§ **Exercise details**
An exact copy of every record is the required answer.

§ **Stored records**
◇ ◇ ◇ ◇ ◇ ◇ ◇
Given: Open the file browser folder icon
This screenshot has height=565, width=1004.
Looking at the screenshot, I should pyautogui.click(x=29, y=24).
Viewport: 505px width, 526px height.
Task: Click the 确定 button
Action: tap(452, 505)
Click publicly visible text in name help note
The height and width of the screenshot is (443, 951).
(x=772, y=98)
◇ ◇ ◇ ◇ ◇ ◇ ◇
§ **Exercise solution**
Given: Open the file browser folder icon
This screenshot has height=565, width=1004.
Looking at the screenshot, I should pyautogui.click(x=29, y=24).
Viewport: 505px width, 526px height.
Task: Click the 确定 button
Action: tap(452, 505)
Click publicly visible text in name help note
The height and width of the screenshot is (443, 951).
(x=772, y=98)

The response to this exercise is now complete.